[examples] Add trainer support for question-answering #4829

patil-suraj · 2020-06-07T04:57:50Z

This PR adds trainer support for question-answering task. Regarding issue #4784

TODOs

Add automatic data loading. Right now it requires the user to specify data directory. Decided not to use tfds because I think it will be soon replaced by nlp here
Add evaluation
Test all models.

codecov · 2020-06-07T05:04:02Z

Codecov Report

Merging #4829 into master will increase coverage by 1.00%.
The diff coverage is 49.41%.

@@            Coverage Diff             @@
##           master    #4829      +/-   ##
==========================================
+ Coverage   76.84%   77.84%   +1.00%     
==========================================
  Files         141      142       +1     
  Lines       24685    24768      +83     
==========================================
+ Hits        18969    19281     +312     
+ Misses       5716     5487     -229

Impacted Files	Coverage Δ
src/transformers/data/datasets/squad.py	`47.56% <47.56%> (ø)`
src/transformers/__init__.py	`99.22% <100.00%> (ø)`
src/transformers/data/datasets/__init__.py	`100.00% <100.00%> (ø)`
src/transformers/modeling_tf_openai.py	`20.78% <0.00%> (-74.20%)`	⬇️
src/transformers/modeling_tf_bert.py	`73.37% <0.00%> (-25.00%)`	⬇️
src/transformers/modeling_openai.py	`79.72% <0.00%> (-1.38%)`	⬇️
src/transformers/generation_tf_utils.py	`86.21% <0.00%> (+1.00%)`	⬆️
src/transformers/modeling_tf_electra.py	`95.38% <0.00%> (+68.46%)`	⬆️
src/transformers/modeling_tf_mobilebert.py	`96.72% <0.00%> (+73.10%)`	⬆️

Continue to review full report at Codecov.

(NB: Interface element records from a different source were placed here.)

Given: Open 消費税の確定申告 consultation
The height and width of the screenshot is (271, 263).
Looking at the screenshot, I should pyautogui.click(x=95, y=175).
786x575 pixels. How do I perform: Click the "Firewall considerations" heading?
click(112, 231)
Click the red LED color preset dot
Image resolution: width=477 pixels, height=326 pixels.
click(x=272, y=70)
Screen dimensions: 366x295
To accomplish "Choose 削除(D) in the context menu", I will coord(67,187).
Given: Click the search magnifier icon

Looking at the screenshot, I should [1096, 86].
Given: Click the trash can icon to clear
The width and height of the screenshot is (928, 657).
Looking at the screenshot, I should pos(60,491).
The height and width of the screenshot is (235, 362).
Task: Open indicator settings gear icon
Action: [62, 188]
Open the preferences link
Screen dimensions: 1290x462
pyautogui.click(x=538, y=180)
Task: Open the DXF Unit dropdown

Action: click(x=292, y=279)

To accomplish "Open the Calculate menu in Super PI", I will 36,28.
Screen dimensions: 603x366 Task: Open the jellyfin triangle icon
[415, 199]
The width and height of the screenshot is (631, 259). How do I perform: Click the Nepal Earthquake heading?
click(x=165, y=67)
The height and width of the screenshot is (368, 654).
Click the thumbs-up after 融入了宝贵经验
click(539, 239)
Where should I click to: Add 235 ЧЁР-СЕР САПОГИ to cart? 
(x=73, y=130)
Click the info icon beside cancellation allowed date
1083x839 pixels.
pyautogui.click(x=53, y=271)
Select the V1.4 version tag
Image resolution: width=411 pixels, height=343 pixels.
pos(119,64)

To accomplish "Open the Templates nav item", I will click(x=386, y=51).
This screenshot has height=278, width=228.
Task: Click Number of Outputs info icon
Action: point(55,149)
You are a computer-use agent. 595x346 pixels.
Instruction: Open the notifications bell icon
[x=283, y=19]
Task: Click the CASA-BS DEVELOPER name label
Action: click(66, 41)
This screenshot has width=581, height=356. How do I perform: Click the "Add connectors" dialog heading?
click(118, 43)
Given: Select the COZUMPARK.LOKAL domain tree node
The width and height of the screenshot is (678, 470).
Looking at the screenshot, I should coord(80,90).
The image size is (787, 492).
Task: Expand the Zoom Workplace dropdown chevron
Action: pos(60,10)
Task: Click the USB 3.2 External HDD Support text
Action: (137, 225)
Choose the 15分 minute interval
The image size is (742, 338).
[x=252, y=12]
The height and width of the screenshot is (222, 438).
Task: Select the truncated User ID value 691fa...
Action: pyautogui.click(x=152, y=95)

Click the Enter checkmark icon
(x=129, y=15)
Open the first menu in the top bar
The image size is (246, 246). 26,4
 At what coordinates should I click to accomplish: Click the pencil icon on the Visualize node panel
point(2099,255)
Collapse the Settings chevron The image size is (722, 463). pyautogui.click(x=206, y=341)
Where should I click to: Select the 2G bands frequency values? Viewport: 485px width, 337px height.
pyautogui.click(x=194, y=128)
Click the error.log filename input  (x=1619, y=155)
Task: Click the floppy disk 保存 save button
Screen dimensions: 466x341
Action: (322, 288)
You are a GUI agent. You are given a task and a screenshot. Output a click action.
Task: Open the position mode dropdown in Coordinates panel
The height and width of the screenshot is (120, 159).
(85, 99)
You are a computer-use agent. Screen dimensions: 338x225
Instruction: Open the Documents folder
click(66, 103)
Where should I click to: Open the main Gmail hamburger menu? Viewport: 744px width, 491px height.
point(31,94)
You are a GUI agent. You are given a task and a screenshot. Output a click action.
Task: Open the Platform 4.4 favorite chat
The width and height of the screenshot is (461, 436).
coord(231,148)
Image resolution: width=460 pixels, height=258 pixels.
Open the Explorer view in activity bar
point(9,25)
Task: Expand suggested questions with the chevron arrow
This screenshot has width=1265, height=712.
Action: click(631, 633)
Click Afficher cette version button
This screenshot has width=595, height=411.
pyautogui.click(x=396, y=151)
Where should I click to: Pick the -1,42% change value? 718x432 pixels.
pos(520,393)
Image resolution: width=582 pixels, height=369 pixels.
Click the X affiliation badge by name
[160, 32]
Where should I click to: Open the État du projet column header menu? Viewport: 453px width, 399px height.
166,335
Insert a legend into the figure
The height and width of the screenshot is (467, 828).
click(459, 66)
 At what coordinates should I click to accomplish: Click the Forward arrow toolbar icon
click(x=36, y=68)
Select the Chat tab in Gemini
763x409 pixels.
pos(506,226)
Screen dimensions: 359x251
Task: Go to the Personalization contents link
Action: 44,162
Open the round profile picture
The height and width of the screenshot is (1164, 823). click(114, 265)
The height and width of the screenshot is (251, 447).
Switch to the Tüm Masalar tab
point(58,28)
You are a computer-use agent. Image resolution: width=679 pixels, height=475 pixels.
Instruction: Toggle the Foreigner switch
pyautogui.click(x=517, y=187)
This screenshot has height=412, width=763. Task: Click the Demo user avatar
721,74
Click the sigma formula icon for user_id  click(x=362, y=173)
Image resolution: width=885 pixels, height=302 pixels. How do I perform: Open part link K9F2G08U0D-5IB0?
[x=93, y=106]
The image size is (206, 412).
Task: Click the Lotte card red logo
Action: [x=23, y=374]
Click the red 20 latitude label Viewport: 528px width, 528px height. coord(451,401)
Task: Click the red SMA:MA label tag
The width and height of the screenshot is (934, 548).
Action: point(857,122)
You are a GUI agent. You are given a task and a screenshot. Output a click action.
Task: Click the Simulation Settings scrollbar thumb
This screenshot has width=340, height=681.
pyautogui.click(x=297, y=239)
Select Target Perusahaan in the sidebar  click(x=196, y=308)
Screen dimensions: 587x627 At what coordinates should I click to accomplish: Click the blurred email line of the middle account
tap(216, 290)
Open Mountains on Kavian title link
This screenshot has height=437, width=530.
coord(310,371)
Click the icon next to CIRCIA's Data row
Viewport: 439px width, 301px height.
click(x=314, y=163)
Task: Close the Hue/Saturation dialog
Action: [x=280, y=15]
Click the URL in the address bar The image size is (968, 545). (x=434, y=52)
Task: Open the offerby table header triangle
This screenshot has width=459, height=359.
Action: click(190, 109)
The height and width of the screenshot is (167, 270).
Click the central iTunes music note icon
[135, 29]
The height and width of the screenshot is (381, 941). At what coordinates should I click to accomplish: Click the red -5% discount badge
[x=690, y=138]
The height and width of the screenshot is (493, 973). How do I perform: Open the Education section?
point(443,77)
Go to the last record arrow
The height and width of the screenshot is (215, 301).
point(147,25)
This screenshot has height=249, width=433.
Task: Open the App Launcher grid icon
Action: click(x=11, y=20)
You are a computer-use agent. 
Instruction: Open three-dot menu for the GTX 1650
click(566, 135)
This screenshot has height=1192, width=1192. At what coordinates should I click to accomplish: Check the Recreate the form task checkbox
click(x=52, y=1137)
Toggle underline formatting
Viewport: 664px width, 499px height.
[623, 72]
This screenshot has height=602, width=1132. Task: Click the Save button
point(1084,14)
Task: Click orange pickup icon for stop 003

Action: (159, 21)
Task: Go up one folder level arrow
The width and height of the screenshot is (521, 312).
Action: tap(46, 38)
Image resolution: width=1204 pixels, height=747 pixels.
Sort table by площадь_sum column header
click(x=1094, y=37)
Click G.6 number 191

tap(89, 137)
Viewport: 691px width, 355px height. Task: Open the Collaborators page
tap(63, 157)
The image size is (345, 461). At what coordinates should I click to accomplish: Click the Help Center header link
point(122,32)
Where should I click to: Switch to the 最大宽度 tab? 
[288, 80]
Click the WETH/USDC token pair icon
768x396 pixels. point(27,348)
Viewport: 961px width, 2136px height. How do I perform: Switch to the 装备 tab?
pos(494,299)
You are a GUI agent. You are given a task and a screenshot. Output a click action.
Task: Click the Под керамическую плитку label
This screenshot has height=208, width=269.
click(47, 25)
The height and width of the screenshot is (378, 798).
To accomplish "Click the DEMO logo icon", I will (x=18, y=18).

Legend - Click here to learn more
Δ = absolute <relative> (impact), ø = not affected, ? = missing data
Powered by Codecov. Last update d2a9399...5497ae6. Read the comment docs.

patrickvonplaten · 2020-06-07T12:14:55Z

Hi @patil-suraj,

I think @julien-c can answer questions regarding the Trainer better :-)

examples/question-answering/run_squad_trainer.py

julien-c · 2020-06-15T15:15:30Z

src/transformers/data/data_collator.py

+        for key in keys:
+            inputs[key] = torch.stack([example[key] for example in batch])
+
+        return inputs


pretty clean implementation of data collator. cc @sgugger

Yes, quick question though, why does the default not work here?

(I think it's ~identical to the default one so maybe we can merge them and just use the default here)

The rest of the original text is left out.